Saving `Datasets` and `DataArrays` to NetCDF¶

Objectives¶

Introduce an easy method for saving Datasets and DataArrays objects to NetCDF

Introduction¶

Saving your Datasets and DataArrays objects to NetCDF files couldn’t be simpler. The xarray module that we’ve been using to load NetCDF files provides methods for saving your Datasets and DataArrays as NetCDF files.

Here is the manual page on the subjet: http://xarray.pydata.org/en/stable/generated/xarray.Dataset.to_netcdf.html

The method ._to_netcdf( ) is available to both Datasets and DataArrays objects. So useful!

To complete this tutorial, you will need the monthly mean SSH and temperature/salinity output for March 2010, as well as the model grid parameters file. The ShortNames of the required datasets are:

ECCO_L4_SSH_LLC0090GRID_MONTHLY_V4R4
ECCO_L4_TEMP_SALINITY_LLC0090GRID_MONTHLY_V4R4
ECCO_L4_GEOMETRY_LLC0090GRID_V4R4

The ecco_access Python package (install it if needed) will handle download or retrieval of the necessary data.

Syntax¶

your_dataset.to_netcdf('/your_filepath/your_netcdf_filename.nc')

Saving an existing `Dataset` to NetCDF¶

First, let’s set up the environment and load a Dataset

[1]:

import numpy as np
import xarray as xr
from os.path import join,expanduser
import sys
import matplotlib.pyplot as plt
import json
import glob

import ecco_v4_py as ecco
import ecco_access as ea


# are you working in the AWS Cloud?
incloud_access = False

# indicate mode of access from PO.DAAC
# options are:
# 'download': direct download from internet to your local machine
# 'download_ifspace': like download, but only proceeds
#                     if your machine have sufficient storage
# 's3_open': access datasets in-cloud from an AWS instance
# 's3_open_fsspec': use jsons generated with fsspec and
#                   kerchunk libraries to speed up in-cloud access
# 's3_get': direct download from S3 in-cloud to an AWS instance
# 's3_get_ifspace': like s3_get, but only proceeds if your instance
#                   has sufficient storage
user_home_dir = expanduser('~')
download_dir = join(user_home_dir,'Downloads','ECCO_V4r4_PODAAC')
if incloud_access:
    access_mode = 's3_open_fsspec'
    download_root_dir = None
    jsons_root_dir = join(user_home_dir,'MZZ')
else:
    access_mode = 'download_ifspace'
    download_root_dir = download_dir
    jsons_root_dir = None

Now load a single tile (model tile 2) of monthly averaged THETA for March 2010.

[4]:

## Access datasets needed for this tutorial

ShortNames_list = ["ECCO_L4_GEOMETRY_LLC0090GRID_V4R4",\
                   "ECCO_L4_SSH_LLC0090GRID_MONTHLY_V4R4",\
                   "ECCO_L4_TEMP_SALINITY_LLC0090GRID_MONTHLY_V4R4"]

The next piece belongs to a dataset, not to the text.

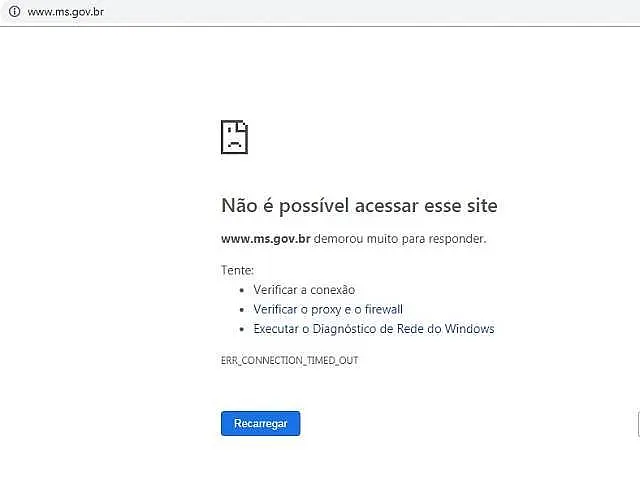Select the 'Verificar a conexão' suggestion
The width and height of the screenshot is (640, 480).
304,290
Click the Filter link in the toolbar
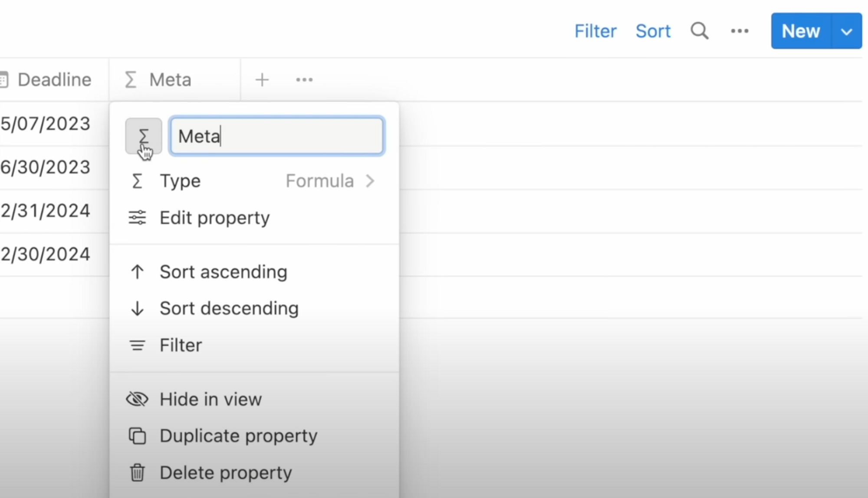Screen dimensions: 868x498 point(595,31)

ds_dict = ea.ecco_podaac_to_xrdataset(ShortNames_list,\
                                              StartDate='2010-03',EndDate='2010-03',\
                                              mode=access_mode,\
                                              download_root_dir=download_root_dir,\
                                              jsons_root_dir=jsons_root_dir,\
                                              max_avail_frac=0.5)

[5]:

# load Mar 2010 temperature/salinity monthly mean
ds_temp_sal_201003 = ds_dict[ShortNames_list[2]]

# select only potential temperature on tile 2 and load it into memory
# Note: the extra set of brackets around THETA creates an xarray Dataset
# (with a single data variable) rather than a DataArray
theta_dataset = ds_temp_sal_201003[['THETA']].isel(tile=2).load()

[6]:

type(theta_dataset)

[6]:

xarray.core.dataset.Dataset

Now that we’ve loaded theta_dataset, let’s save it in the current file directory with a new name.

[7]:

new_filename_1 = './test_output.nc'
print ('saving to ', new_filename_1)
theta_dataset.to_netcdf(path=new_filename_1)
print ('finished saving')

saving to  ./test_output.nc
finished saving

It’s really that simple!

Verifying our new NetCDF files¶

To verify that to_netcdf() worked, load them and compare with the originals.

Compare theta_dataset with dataset_1¶

[11]:

# the first test dataset
dataset_1 = xr.open_dataset(new_filename_1)

# release the file handle (not necessary but generally a good idea)
dataset_1.close()

The np.allclose method does element-by-element comparison of variables

[12]:

# loop through the data variables in dataset_1
for key in dataset_1.keys():
    print ('checking %s ' % key)
    print ('-- identical in dataset_1 and theta_dataset : %s' % \
           np.allclose(dataset_1[key], theta_dataset[key], equal_nan=True))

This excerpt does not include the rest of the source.